------ RECORD SET ------

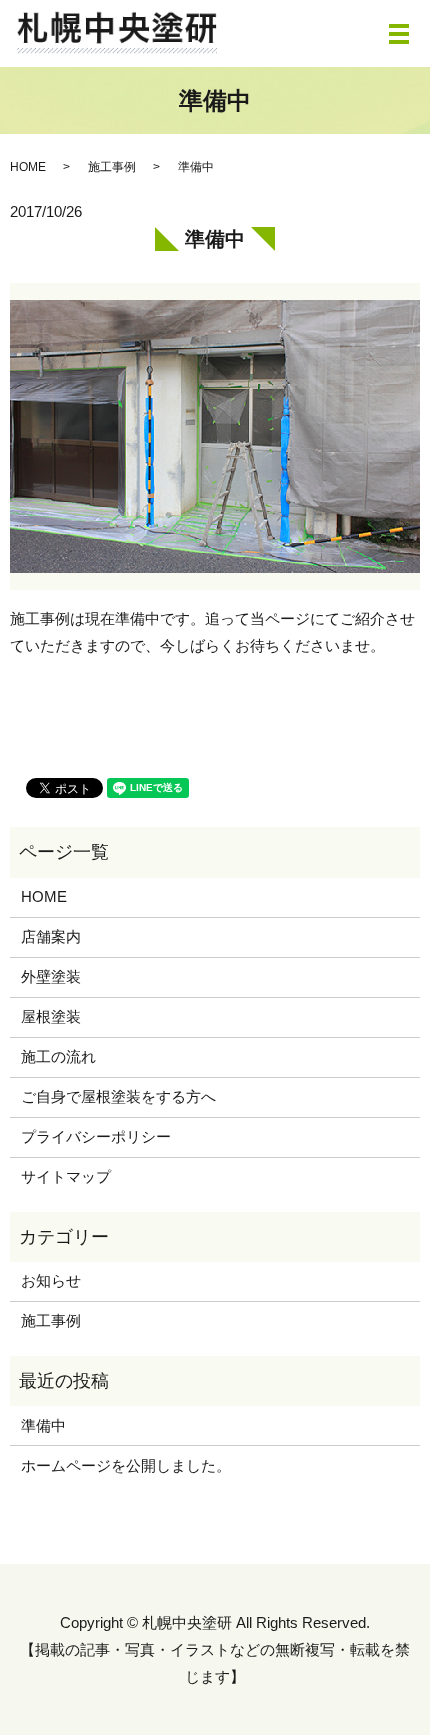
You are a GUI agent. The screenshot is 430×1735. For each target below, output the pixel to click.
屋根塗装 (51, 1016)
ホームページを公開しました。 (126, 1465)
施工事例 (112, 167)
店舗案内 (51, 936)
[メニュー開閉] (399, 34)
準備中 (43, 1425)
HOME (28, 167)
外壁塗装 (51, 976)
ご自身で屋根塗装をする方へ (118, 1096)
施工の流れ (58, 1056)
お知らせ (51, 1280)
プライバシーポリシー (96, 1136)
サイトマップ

------

PROBLEM REQUIREMENTS: Would you please transcribe the listing in full, exactly, while omitting the images?

FINISHED EXERCISE:
You are a GUI agent. The screenshot is 430×1735. For each target below, output the pixel to click.
屋根塗装 (51, 1016)
ホームページを公開しました。 (126, 1465)
施工事例 (112, 167)
店舗案内 (51, 936)
[メニュー開閉] (399, 34)
準備中 (43, 1425)
HOME (28, 167)
外壁塗装 (51, 976)
ご自身で屋根塗装をする方へ (118, 1096)
施工の流れ (58, 1056)
お知らせ (51, 1280)
プライバシーポリシー (96, 1136)
サイトマップ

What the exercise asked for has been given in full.